On the Provable Suboptimality of Momentum SGD in Nonstationary Stochastic Optimization
For practitioners using momentum in nonstationary optimization (e.g., online learning, reinforcement learning), this paper provides theoretical justification for empirical instability and shows vanilla SGD can be superior.
This paper proves that momentum SGD (Polyak Heavy-Ball and Nesterov) is provably worse than vanilla SGD for tracking time-varying optima under distribution shift, with a drift-amplification penalty that diverges as momentum parameter approaches 1. Minimax lower bounds confirm this is an information-theoretic barrier, not an analytical artifact.

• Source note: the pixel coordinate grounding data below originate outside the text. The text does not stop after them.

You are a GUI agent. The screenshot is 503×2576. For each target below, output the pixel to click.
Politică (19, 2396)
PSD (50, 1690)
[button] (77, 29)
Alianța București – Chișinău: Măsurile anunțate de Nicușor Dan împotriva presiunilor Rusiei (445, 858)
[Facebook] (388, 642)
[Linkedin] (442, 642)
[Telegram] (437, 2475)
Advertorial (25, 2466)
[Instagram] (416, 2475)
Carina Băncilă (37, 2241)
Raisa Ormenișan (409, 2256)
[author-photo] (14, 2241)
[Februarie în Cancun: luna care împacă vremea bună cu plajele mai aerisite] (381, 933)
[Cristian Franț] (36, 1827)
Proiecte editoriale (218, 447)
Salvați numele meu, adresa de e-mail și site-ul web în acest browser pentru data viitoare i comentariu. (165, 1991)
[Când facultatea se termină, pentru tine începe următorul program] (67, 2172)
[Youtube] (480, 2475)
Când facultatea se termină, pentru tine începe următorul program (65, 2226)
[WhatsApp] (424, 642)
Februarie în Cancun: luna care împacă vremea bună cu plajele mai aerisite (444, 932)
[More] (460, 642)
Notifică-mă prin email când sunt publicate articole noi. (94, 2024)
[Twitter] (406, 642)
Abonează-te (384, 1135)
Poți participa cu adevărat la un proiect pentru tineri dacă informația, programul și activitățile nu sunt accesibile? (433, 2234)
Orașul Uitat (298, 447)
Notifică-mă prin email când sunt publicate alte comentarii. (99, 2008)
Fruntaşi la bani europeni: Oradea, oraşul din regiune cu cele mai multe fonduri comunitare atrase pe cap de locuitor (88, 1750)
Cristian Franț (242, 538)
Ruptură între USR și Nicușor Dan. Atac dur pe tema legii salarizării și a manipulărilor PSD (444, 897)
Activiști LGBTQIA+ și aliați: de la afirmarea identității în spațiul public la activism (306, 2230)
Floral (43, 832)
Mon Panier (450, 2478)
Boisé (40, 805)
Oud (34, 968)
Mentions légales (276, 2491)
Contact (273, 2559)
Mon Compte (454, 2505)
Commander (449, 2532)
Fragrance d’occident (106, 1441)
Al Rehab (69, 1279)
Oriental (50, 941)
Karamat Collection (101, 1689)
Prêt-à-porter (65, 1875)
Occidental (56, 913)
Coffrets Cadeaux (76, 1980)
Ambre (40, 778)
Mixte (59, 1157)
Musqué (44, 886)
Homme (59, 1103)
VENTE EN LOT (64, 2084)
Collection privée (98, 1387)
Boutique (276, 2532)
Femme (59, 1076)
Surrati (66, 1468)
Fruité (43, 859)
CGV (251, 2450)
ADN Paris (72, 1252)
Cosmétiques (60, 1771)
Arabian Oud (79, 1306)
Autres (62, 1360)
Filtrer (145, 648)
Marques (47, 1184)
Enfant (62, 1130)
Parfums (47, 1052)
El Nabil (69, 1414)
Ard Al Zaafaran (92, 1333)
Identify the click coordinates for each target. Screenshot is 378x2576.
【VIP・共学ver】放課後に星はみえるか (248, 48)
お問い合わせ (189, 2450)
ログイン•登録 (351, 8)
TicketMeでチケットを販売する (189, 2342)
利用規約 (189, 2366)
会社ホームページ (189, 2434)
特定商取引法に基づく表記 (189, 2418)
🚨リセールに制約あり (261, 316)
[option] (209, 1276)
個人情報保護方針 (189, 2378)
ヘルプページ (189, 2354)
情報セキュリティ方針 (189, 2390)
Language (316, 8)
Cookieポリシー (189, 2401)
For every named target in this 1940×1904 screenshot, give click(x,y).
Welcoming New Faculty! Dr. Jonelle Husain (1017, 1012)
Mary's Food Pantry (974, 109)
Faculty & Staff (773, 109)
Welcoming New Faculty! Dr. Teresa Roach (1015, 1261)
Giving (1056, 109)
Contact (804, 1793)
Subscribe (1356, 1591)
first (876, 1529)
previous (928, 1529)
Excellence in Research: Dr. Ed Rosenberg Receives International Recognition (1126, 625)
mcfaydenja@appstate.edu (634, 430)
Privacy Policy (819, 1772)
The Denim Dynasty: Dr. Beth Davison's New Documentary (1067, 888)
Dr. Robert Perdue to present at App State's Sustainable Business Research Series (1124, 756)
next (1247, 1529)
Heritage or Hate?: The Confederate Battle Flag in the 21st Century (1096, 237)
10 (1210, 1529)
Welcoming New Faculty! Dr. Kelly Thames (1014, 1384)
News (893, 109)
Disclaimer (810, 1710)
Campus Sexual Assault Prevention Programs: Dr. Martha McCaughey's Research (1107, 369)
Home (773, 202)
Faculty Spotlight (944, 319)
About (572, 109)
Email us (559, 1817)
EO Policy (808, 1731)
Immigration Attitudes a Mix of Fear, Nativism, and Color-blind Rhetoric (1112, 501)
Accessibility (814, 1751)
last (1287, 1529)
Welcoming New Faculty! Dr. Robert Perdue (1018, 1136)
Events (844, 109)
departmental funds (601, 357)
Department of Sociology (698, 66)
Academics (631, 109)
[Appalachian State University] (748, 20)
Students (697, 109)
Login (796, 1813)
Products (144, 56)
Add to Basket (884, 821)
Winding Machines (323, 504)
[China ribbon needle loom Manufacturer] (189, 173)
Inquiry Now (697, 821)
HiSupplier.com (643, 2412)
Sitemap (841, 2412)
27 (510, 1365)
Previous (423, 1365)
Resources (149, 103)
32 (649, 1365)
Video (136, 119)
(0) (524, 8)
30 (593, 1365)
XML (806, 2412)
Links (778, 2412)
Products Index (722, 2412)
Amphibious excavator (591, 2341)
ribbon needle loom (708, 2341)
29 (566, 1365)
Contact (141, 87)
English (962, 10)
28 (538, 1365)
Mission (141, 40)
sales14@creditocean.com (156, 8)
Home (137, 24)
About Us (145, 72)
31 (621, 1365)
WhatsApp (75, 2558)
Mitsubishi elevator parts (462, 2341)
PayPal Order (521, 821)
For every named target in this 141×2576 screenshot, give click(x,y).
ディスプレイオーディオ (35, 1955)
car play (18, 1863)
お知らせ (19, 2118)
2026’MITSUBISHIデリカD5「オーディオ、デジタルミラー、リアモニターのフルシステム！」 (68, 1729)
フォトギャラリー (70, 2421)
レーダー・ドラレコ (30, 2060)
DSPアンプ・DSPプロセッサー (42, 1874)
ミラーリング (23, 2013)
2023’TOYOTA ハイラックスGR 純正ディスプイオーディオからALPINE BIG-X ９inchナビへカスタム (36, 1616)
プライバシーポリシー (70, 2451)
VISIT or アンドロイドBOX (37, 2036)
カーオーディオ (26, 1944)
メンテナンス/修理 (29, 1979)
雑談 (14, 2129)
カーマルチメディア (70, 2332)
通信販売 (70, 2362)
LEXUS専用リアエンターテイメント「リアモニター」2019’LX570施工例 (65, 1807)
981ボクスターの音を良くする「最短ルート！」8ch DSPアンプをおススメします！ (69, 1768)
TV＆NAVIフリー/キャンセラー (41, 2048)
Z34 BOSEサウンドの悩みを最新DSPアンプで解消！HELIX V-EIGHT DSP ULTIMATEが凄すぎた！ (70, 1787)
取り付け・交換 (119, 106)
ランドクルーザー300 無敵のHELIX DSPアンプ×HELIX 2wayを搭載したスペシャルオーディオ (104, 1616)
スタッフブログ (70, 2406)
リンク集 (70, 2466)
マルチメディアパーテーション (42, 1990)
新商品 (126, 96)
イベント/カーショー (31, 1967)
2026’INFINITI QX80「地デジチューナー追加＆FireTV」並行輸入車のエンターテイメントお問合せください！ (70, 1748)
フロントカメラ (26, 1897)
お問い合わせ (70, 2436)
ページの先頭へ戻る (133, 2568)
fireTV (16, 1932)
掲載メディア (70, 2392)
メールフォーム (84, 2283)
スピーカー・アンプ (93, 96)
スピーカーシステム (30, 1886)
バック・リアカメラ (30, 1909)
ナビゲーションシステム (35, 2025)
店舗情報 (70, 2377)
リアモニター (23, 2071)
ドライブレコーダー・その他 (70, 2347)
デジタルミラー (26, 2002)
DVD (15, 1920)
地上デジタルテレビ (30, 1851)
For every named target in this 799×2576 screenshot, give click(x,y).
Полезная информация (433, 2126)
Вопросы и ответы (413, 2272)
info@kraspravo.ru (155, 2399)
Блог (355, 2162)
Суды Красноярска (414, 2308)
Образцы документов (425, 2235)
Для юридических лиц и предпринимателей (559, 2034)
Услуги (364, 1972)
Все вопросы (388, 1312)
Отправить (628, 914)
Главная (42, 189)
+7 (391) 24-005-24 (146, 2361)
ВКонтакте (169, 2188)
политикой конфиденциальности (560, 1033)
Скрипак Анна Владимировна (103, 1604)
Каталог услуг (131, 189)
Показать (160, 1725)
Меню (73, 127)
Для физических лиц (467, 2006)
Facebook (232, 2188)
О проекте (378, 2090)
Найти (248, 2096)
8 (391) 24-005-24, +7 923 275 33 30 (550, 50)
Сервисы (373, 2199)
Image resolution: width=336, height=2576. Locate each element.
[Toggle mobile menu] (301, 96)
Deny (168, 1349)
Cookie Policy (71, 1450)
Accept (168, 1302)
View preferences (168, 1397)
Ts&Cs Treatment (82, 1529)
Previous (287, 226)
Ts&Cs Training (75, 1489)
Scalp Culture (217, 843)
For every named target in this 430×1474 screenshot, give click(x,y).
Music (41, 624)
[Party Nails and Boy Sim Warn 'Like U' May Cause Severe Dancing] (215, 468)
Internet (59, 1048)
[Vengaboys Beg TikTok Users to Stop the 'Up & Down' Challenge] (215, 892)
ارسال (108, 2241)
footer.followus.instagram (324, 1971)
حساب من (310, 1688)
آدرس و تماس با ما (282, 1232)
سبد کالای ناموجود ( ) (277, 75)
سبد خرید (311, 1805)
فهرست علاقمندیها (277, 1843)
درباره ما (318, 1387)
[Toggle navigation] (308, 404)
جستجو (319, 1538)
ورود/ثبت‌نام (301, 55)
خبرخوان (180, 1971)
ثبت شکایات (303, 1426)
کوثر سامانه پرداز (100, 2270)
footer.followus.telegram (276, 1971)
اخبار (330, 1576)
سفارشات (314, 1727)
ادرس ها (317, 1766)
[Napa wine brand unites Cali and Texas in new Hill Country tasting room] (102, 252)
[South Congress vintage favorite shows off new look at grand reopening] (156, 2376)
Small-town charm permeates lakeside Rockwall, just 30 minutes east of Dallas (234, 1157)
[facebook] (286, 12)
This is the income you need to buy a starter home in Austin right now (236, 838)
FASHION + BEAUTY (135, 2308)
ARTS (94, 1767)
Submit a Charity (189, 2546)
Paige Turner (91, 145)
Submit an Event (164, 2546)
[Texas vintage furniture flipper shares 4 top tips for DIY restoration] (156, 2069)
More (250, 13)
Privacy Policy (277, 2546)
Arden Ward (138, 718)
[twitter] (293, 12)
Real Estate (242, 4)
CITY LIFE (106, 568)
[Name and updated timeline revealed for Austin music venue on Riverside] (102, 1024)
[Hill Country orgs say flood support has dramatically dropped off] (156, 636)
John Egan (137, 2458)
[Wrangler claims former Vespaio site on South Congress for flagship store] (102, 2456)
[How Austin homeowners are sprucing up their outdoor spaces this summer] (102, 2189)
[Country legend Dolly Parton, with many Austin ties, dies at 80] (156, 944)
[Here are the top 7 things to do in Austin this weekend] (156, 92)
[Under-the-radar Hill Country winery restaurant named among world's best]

In this paper, we provide a comprehensive theoretical analysis of Stochastic Gradient Descent (SGD) and its momentum variants (Polyak Heavy-Ball and Nesterov) for tracking time-varying optima under strong convexity and smoothness. Our finite-time bounds reveal a sharp decomposition of tracking error into transient, noise-induced, and drift-induced components. This decomposition exposes a fundamental trade-off: while momentum is often used as a gradient-smoothing heuristic, under distribution shift it incurs an explicit drift-amplification penalty that diverges as the momentum parameter $β$ approaches 1, yielding systematic tracking lag. We complement these upper bounds with minimax lower bounds under gradient-variation constraints, proving this momentum-induced tracking penalty is not an analytical artifact but an information-theoretic barrier: in drift-dominated regimes, momentum is unavoidably worse because stale-gradient averaging forces systematic lag. Our results provide theoretical grounding for the empirical instability of momentum in dynamic settings and precisely delineate regime boundaries where vanilla SGD provably outperforms its accelerated counterparts.